Friday, April 09, 2004

Can You Task Someone with Hardening a Target?

I heard some of Condoleezza Rice’s testimony before the Sept. 11th commission on the radio yesterday, and heard her and her questioners use task again and again as a verb, as in:

(1) to task someone to do some job
(2) to task someone with doing some job
(3) to task some job to someone

I hadn’t realized task could be used this way, but I did two Google searches, and found about 9300 hits for the string “tasked * with”, and about 8400 hits for the string “tasked * to”. During a cursory check of some of the results pages for “tasked * to”, all the relevant hits I saw were examples following the pattern in (2), none following (3). I don’t know if that’s because that usage really is less common than the one in (2), or just because examples following this pattern tend to have more than one word between tasked and to.
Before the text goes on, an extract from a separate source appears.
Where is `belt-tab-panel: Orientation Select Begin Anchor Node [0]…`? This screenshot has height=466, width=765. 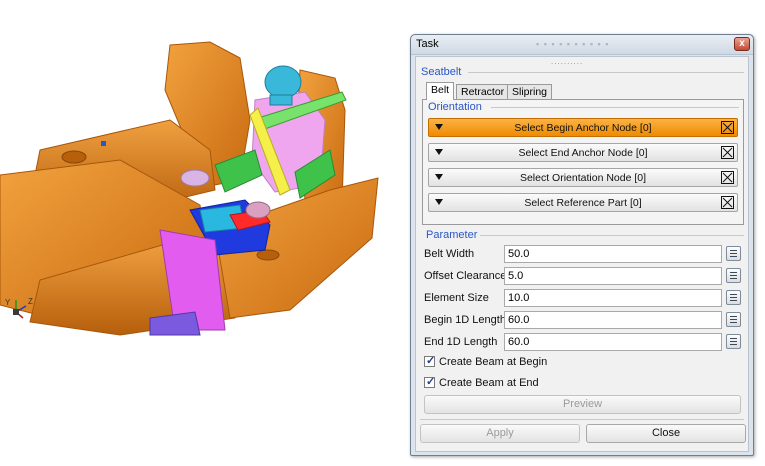 belt-tab-panel: Orientation Select Begin Anchor Node [0]… is located at coordinates (583, 162).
I did find 9 examples, though, when I searched for the string “tasked the job of”, most in passive sentences such as I was tasked the job of ….

The other usage that struck me was from Rice’s opening statement, which contained the phrase harden terrorist targets. I’ve been familiar with the phrase hard target since I saw the 1993 Jean-Claude van Damme movie of that name. I’m also well familiar with the verb harden, meaning “to make or become stiff or inflexible” (in a literal or figurative sense). But this is the first time I’ve heard harden used to mean “to make or become more difficult”. I didn’t try a Google search on harden, since I hesitate to think of the kind of websites I’ll get directed to with that keyword. But I did try it on the Linguists Search Engine, requiring that it be used as a transitive verb, and didn’t find any other instances of hardening targets, games, or tests. Have any of you readers heard harden used in this way?